Thursday, December 10th, 2009
Thoughts on Chanukah
Thursday, December 10th, 2009 09:12 pmEvery year for the past little while, as you're probably fed up of me saying by now, my conception of Chanukah has been completely overturned. First livredor did it. Then along came Rachel Elior at Limmud '05, then other people (whose identity I have forgotten, but whose teachings are summarised at the above link), then Stephen Rosenberg at Limmud '07, and most recently R. Shoshanna Boyd-Gelfand at the Moishe House Beit Midrash.
This year I'd tell you who the prize goes to... only in the few days it's taken me to get around to blogging this, I've forgotten. :-( It's not Rabbi Nathan Lopez Cardozo, in his fascinating essay about capel-wearing, nor R. Jeremy Rosen in his blog, nor the Reflections column in the AMS weekly sedra sheet. If you saw this information online recently, let me know, and I'll give its author credit. [ETA: It was Shoshanna Cohen in a mailshot from the Conservative Yeshiva in Jerusalem.]
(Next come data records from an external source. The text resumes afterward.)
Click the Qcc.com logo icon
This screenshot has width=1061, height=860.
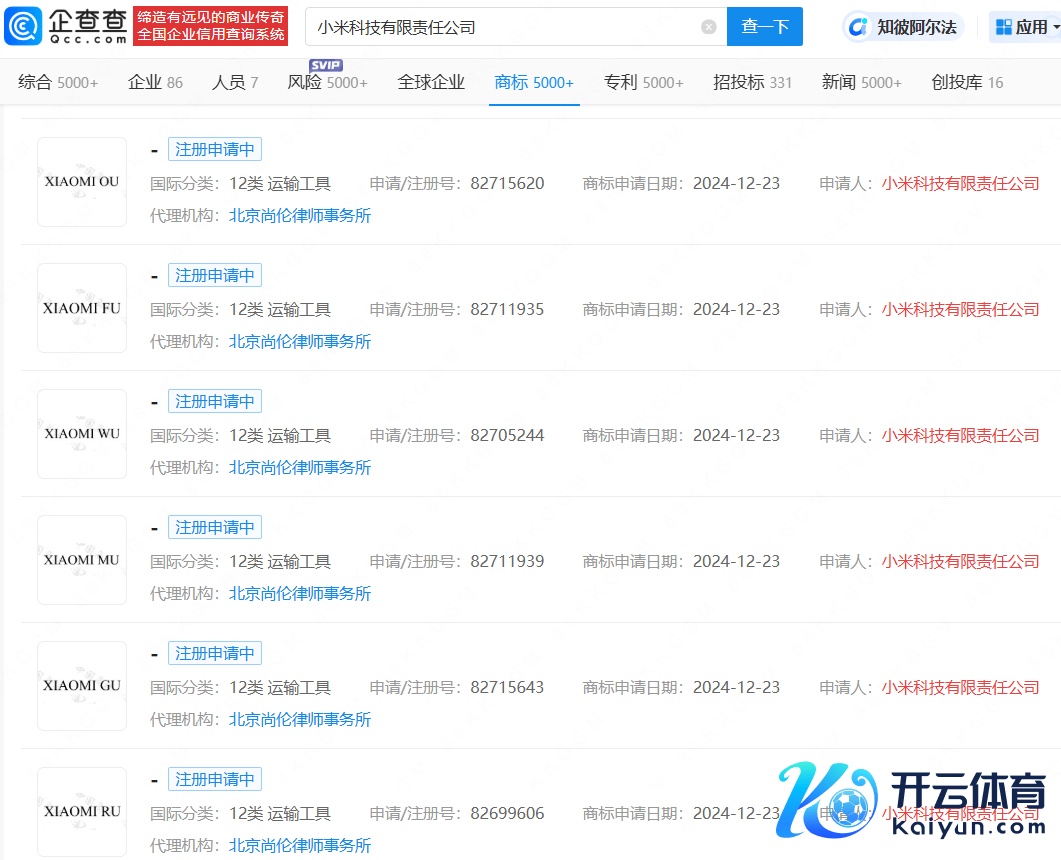(23, 27)
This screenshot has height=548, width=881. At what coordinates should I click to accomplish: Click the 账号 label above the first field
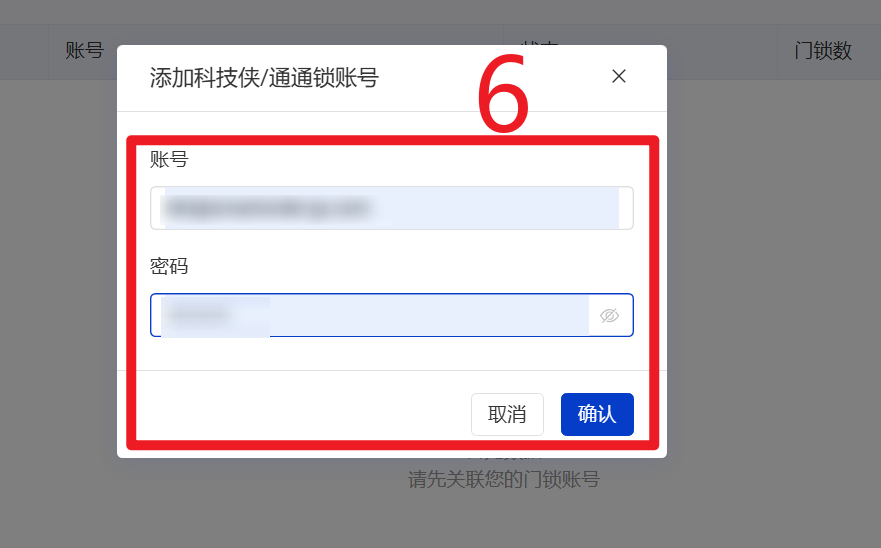click(169, 159)

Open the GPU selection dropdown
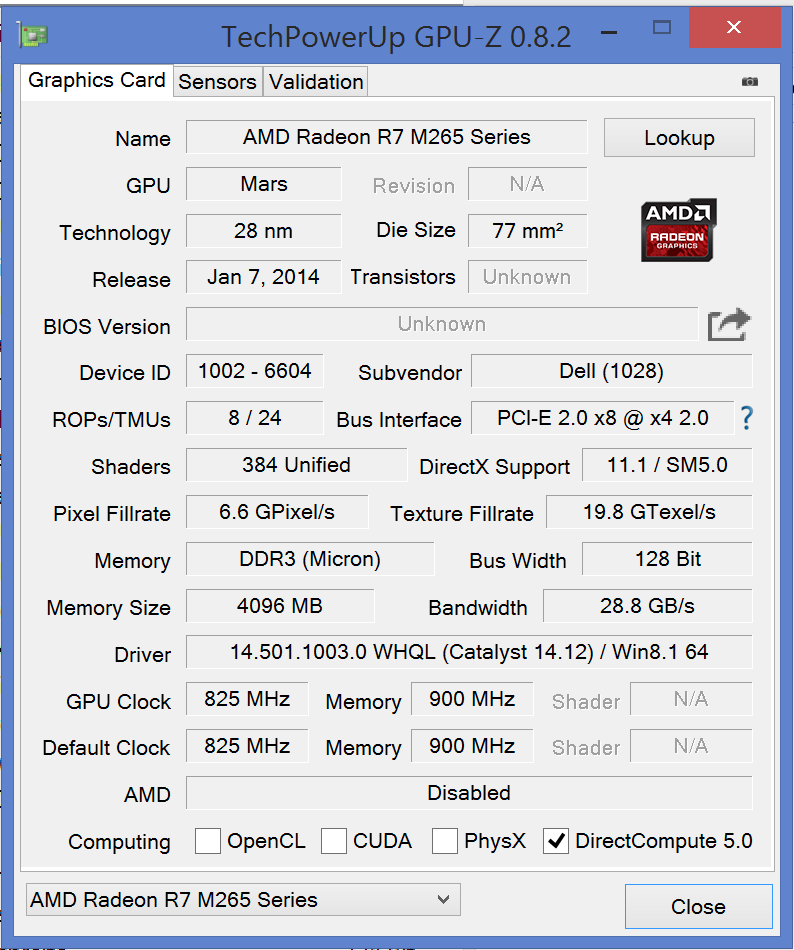[243, 900]
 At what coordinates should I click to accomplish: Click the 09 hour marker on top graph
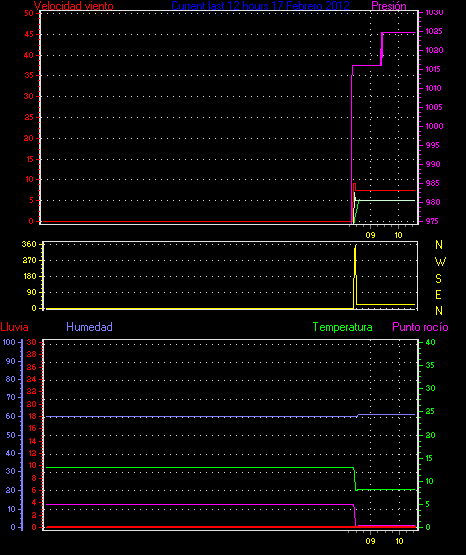point(370,235)
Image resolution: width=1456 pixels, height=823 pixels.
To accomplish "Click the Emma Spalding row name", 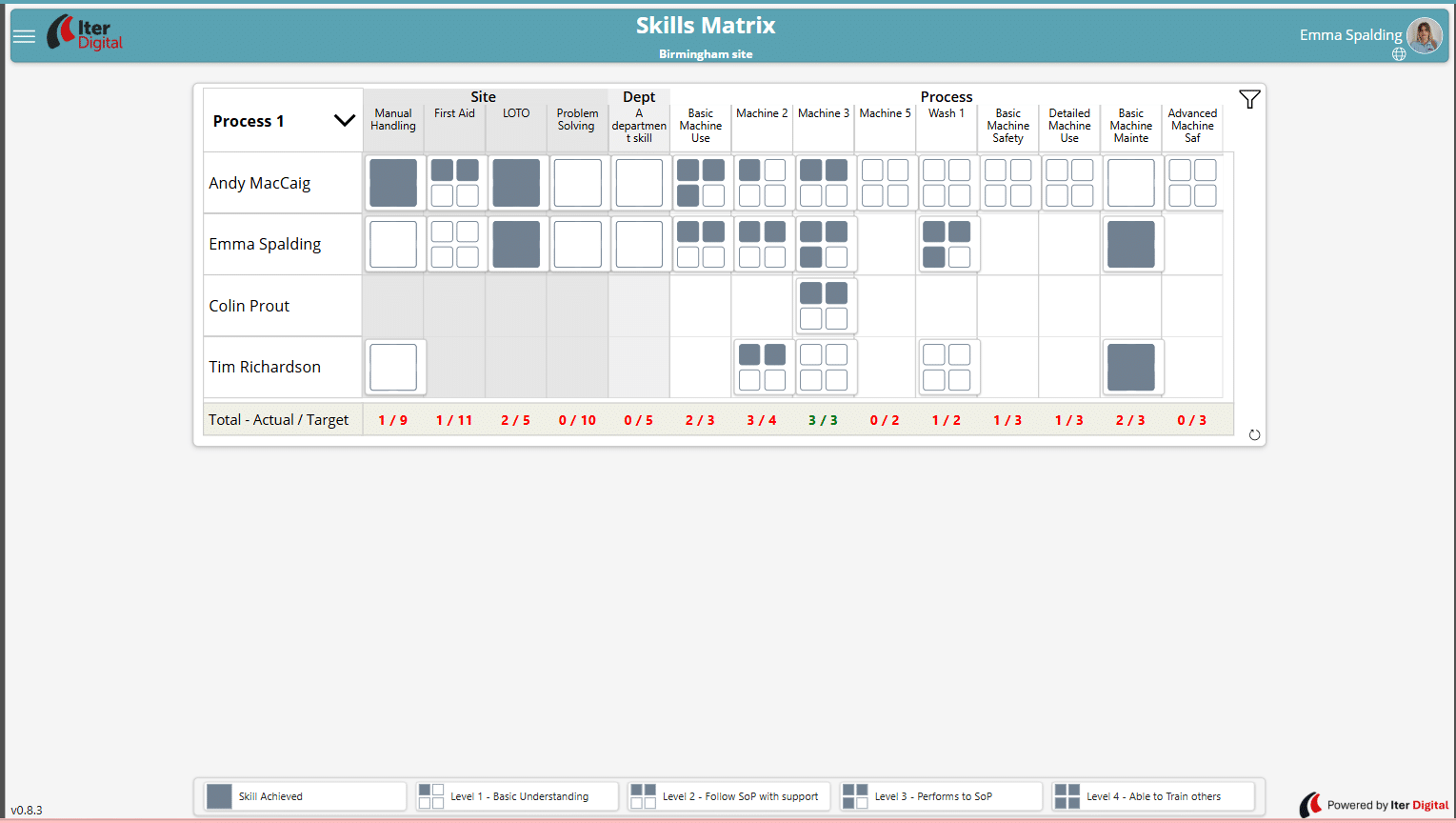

Anyhow, what the insight was was to point out that that though we have this whole eight-day festival to celebrate the Hasmoneans' recapturing Jerusalem from the Seleucids and rededicating the Temple, what the history we are commonly taught does not mention (but Maccabees 1 and Josephus do) is that shortly after this happened, the Seleucid reconquered Jerusalem, and it was not until 13 Adar that the Jews finally liberated it for good, which was commemorated in the minor festival of Nicanor's Day, named after the defeated Seleucid general (and which was one of a number of minor commemorations of minor victories which have now been rolled together into the eight-day festival of Chanukah). The author of the article I read this in commented that maybe that by choosing the 25th of Kislev as the main celebration of the Hasmoneans' victory, not 13 Adar (or a nearby day so as not to clash with the Fast of Esther or Purim), maybe the Sages of that generation were making a deliberate point.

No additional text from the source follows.